» **Text block**:
Over 100,000 children ‘denied’ school dental screening appointments last year

Primary schoolchildren should be seen by a dentist in 2nd, 4th and 6th class under the HSE school screening dental service

More than 100,000 children were denied essential school screening dental appointments in 2023 which could lead to “irreparable harm”, according to the Irish Dental Association.

The association said public dental services are suffering from a “worsening crisis” due to shortage of dentists and require immediate resources.

Primary schoolchildren should be seen by a dentist in 2nd, 4th and 6th class under the HSE school screening dental service, however, just over half (104,488) of the 208,233 eligible children were assessed by a public dentist last year.

“The school screening service is essential to preventive dental care for children and all those missed appointments mean huge numbers of children will suffer irreparable harm to their oral health,” the association said.


Children being denied check-ups is solely down to a shortage of public dentists which is creating a growing backlog in the numbers of children awaiting their first appointment, it said.

The association added that this backlog is leading to some children not being seen for the first time until they reach secondary school, “if at all.”

The number of children being screened annually has been decreasing significantly in the past 5 years, the association said, with over 151,392 schoolchildren being assessed in 2019.

This figure fell to 104,488 children being assessed in 2023, representing a 31 per cent reduction despite a 7.3 per cent increase in population.

It comes as the number of dentists working within the public service has decreased by 24 per cent since 2006, from 330 to 251 whole-time-equivalents (WTEs) in 2023.

» **Check your understanding**:
A: In the article on school dental screening, how many whole-time-equivalent dentists worked in the public service in 2023?
B: Translate this sentence from the article on school dental screening into Spanish: "The association said public dental services are suffering from a “worsening crisis” due to shortage of dentists and require immediate resources."

» **Records supplied**:
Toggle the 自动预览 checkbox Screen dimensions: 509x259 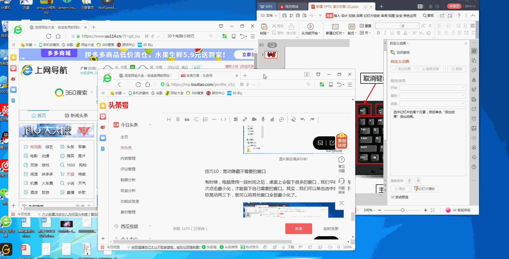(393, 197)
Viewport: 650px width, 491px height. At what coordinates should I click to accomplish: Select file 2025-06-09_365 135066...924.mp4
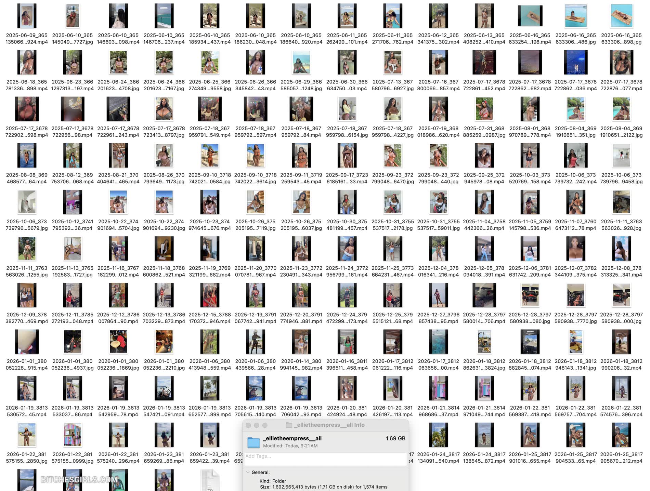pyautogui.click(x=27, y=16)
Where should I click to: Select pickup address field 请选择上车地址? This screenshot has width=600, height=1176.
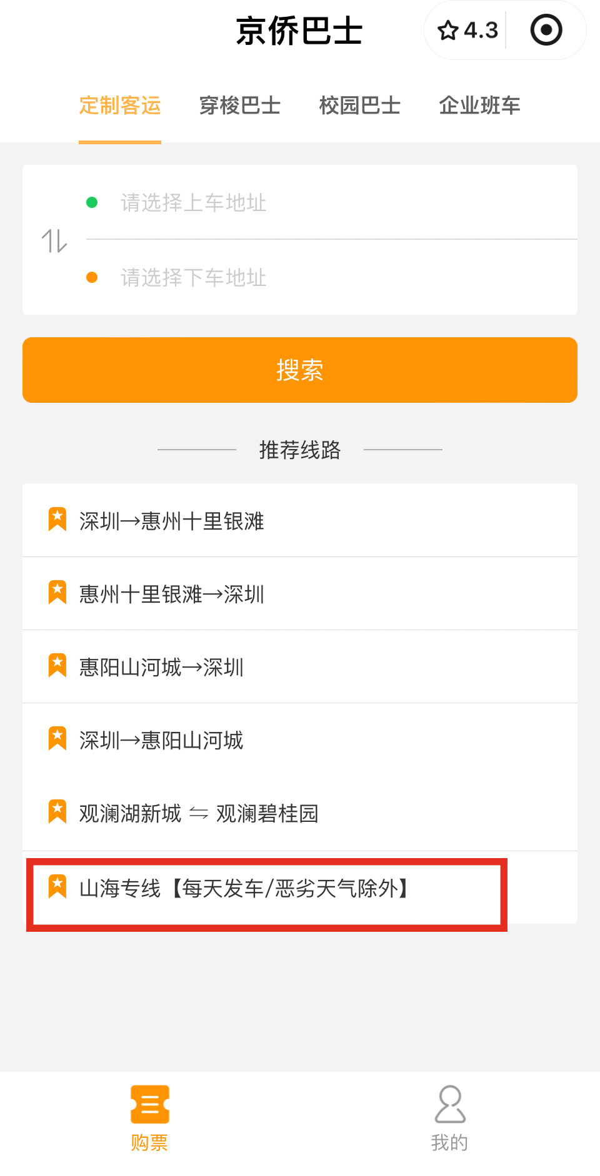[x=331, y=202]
--
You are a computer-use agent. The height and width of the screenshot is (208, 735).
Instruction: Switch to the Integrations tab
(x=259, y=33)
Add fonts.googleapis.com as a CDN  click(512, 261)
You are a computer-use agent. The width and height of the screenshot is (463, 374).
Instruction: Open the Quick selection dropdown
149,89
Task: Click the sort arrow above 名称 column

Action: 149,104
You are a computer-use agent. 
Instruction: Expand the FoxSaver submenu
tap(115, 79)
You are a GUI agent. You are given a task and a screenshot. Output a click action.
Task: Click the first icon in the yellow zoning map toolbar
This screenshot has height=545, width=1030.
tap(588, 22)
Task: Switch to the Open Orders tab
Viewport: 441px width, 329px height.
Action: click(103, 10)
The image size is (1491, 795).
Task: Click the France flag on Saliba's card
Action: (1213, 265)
---
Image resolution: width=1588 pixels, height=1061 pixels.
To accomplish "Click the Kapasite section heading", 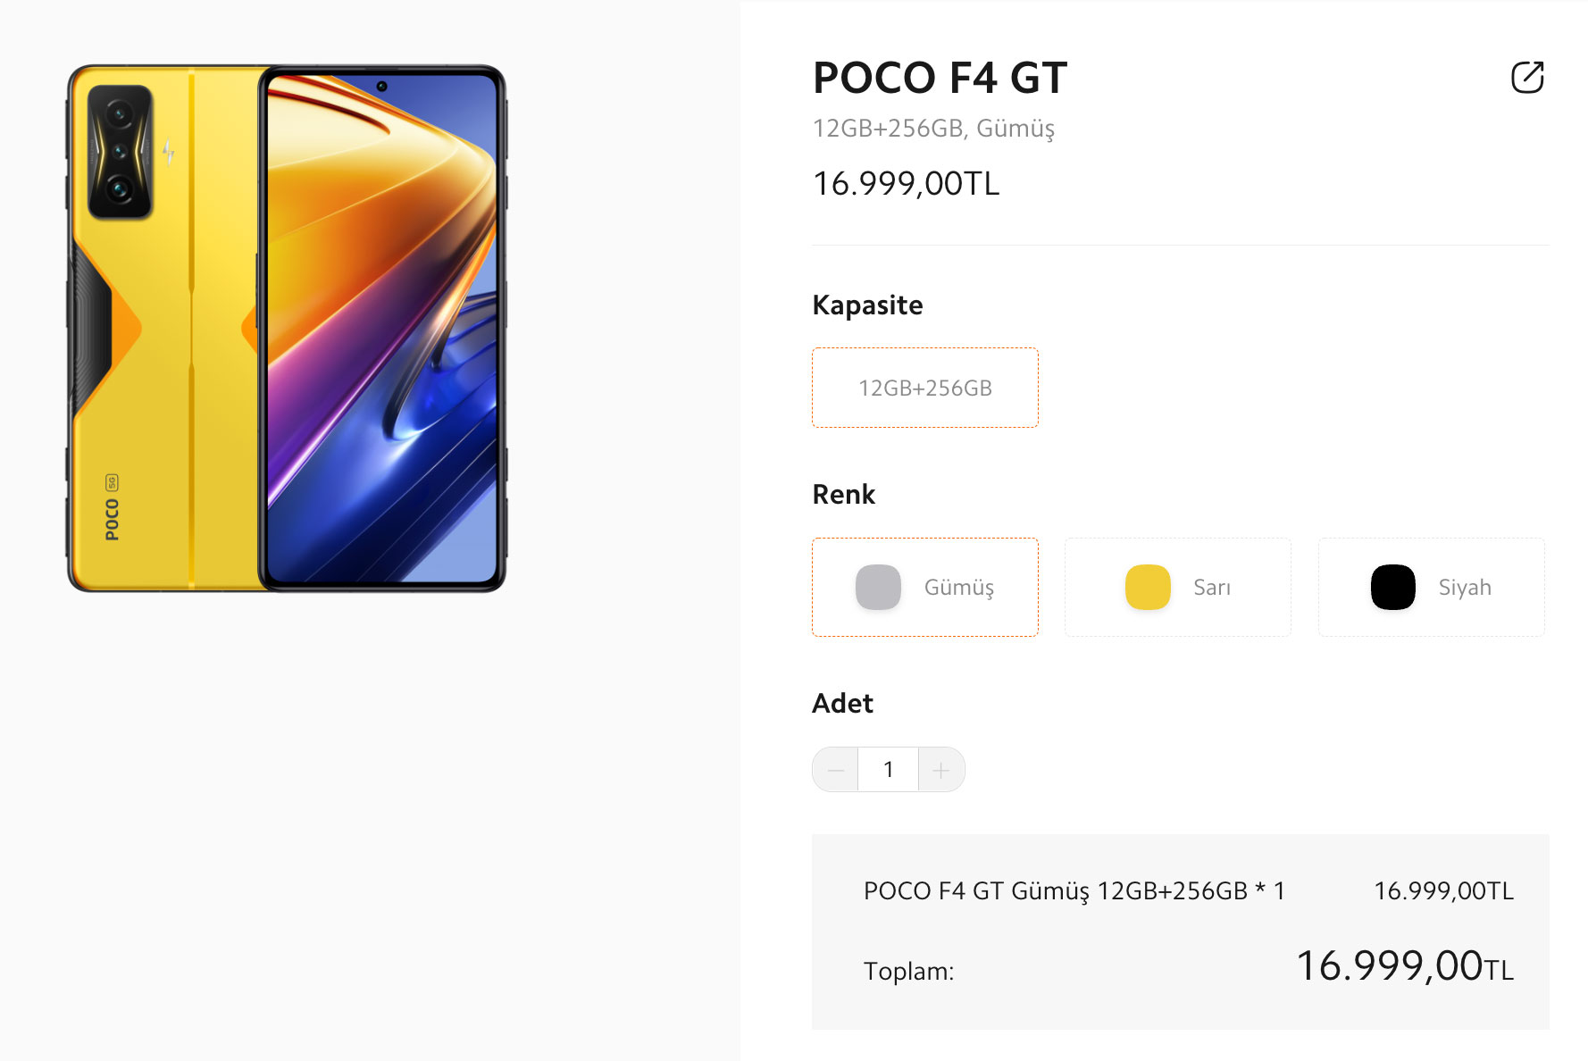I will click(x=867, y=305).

» **Solutions for each task**:
A: 251 whole-time-equivalents.

B: La asociación dijo que los servicios dentales públicos sufren una «crisis cada vez más grave» debido a la escasez de dentistas y necesitan recursos inmediatos.